You're definitely going to continue to see impacts in the second quarter. I mean I think that if the comparison to prior year, the differential is definitely going to shrink. But it's not going to completely go away. You won't see that until Q3 and Q4 at which point, you'll actually see a more positive margin compared to last year.

B
Brian Morrison
Research Analyst

So the inflection is going to happen in Q3?

L
Linda S. Hasenfratz
CEO & Non

Yes.

B
Brian Morrison
Research Analyst

And then last question, Mark asked this earlier, but I understand IFRS 16 had no impact upon P&L. Do you know what the impact on EBITDA was?

L
Linda S. Hasenfratz
CEO & Non

We'll have to come back to you on that, Brian.
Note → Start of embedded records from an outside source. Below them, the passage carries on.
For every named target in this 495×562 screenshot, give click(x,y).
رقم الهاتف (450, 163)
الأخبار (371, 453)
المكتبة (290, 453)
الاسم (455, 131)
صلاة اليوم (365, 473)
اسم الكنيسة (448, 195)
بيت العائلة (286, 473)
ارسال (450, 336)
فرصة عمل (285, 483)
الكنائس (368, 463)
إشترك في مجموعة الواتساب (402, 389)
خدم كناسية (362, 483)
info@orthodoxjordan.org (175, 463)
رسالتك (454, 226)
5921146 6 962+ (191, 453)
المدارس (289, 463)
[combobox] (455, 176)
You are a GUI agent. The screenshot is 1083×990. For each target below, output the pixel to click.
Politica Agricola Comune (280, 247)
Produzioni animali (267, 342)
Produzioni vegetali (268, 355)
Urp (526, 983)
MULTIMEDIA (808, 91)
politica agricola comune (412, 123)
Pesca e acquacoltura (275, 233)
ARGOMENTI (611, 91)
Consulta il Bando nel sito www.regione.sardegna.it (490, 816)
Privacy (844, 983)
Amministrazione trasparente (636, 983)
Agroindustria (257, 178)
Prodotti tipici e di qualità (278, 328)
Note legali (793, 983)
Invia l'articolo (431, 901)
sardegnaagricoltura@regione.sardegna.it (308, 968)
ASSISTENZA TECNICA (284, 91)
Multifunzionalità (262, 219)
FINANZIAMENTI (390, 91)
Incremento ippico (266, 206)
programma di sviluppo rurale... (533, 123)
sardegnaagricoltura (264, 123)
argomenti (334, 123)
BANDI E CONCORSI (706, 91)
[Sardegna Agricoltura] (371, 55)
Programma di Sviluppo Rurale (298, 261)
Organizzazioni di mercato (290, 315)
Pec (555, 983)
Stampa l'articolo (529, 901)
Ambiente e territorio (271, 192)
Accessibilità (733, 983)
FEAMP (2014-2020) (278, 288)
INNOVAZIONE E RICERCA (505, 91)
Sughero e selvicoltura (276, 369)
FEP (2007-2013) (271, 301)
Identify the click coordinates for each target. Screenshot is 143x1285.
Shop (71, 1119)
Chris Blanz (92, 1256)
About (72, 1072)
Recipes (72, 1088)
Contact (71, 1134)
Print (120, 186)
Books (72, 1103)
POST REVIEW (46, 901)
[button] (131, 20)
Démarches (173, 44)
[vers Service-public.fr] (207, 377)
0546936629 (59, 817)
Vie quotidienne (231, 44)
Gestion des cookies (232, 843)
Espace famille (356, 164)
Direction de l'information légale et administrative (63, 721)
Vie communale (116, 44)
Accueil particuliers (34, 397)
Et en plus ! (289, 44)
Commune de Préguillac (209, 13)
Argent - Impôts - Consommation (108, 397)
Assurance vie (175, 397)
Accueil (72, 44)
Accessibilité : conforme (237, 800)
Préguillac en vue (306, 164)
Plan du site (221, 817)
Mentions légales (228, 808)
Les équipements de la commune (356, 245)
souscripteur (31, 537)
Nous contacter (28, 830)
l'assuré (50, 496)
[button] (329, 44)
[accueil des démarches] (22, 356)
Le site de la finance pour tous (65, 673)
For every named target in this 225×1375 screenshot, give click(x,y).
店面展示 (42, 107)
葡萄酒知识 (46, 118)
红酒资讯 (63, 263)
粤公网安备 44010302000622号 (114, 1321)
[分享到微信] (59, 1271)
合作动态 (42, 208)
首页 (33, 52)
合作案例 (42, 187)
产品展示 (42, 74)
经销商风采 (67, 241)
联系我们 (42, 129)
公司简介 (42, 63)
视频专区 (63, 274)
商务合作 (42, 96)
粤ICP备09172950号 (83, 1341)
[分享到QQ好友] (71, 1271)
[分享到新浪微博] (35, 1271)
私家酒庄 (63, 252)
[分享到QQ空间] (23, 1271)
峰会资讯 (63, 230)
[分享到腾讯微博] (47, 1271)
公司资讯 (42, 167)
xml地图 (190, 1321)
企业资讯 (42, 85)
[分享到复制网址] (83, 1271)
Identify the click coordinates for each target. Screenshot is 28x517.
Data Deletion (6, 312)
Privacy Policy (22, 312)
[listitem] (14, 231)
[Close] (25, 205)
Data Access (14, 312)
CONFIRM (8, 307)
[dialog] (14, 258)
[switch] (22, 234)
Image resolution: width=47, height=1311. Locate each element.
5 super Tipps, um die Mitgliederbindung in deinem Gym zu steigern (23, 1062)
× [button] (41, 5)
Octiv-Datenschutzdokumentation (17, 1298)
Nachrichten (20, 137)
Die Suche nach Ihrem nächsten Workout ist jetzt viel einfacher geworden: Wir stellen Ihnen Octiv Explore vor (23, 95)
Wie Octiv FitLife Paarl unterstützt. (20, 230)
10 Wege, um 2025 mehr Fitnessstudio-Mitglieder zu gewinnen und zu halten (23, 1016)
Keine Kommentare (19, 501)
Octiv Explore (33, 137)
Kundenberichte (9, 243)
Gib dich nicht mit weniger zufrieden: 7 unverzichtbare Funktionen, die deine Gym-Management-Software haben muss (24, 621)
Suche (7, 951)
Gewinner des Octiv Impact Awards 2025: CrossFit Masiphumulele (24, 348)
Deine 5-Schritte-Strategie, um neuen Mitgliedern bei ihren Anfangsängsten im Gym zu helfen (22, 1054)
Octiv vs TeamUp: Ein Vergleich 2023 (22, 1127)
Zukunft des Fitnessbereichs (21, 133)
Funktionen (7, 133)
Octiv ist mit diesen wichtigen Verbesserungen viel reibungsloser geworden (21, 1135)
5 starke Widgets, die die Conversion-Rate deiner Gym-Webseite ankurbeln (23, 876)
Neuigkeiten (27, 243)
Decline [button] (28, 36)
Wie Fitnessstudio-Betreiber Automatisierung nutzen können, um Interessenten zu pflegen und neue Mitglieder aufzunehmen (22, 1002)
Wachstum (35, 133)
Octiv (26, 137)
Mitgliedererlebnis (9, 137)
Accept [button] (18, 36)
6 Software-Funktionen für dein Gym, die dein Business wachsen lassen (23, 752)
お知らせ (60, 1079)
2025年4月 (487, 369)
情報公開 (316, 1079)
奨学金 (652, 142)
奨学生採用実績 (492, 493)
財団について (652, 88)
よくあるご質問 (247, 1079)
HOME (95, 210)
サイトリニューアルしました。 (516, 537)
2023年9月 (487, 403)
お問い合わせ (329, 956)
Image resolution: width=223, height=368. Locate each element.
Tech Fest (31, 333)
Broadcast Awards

I don't know off the top of my head, but I'll get Dale or Chris to give you a shot back with that.

Operator

Your next question comes from the line of Warren McCann from McCann & Associates.

W
Warren McCann

I've got a question with regards to the normal course issue bid, and I saw as of March 31, there were, I think they were 45,000 shares that have been repurchased. Is that the intent of the Company to perhaps focus on the reduction of debt before they address share repurchases over the next 10 to 12 months?

L
Linda S. Hasenfratz
CEO & Non

I mean we have for sure taken a more cautious approach to the market on our NCIB. We're definitely conscious at that levels targets and really wanting to achieve those and trying to balance those goals with goals around the buyback, which we understand is important to shareholders, and so important to us as well. What we've done is, try and use sort of a disciplined system to buy when we see weakness and hold off when we see the share price strengthening and we will look to continue to adjust that and continue to balance, what do we want to do on an NCIB, what do we want to do on debt reduction throughout the next 12 to 18 months.

W
Warren McCann

So it's just a perspective with regards to where you see the best allocation of debt repayment to where -- and the cash flow that you project in the next year or so, and then you will allocate accordingly?

L
Linda S. Hasenfratz
CEO & Non

Exactly.

Operator

There are no further questions at this time. I now turn the call back over to the presenters.

L
Linda S. Hasenfratz
CEO & Non

Great, thanks very much. So to conclude this evening, I'd like to leave you with 3 key messages. First, we are very happy to see both sales and market share up in most of our businesses this quarter despite challenging market according Linamar's consistent above-market performance throughout historical economic cycle. Second, we are expecting to see strong cash flow this year of $500 million to $700 million, which will further fortify our already strong balance sheet. And finally, we are excited about the new opportunities we are seeing in electrified vehicles, both battery, electric and fuel cell electric as our industry evolves towards the future. Thanks very much, everybody, and have a great evening.

Operator

This concludes today's conference call. You may now disconnect.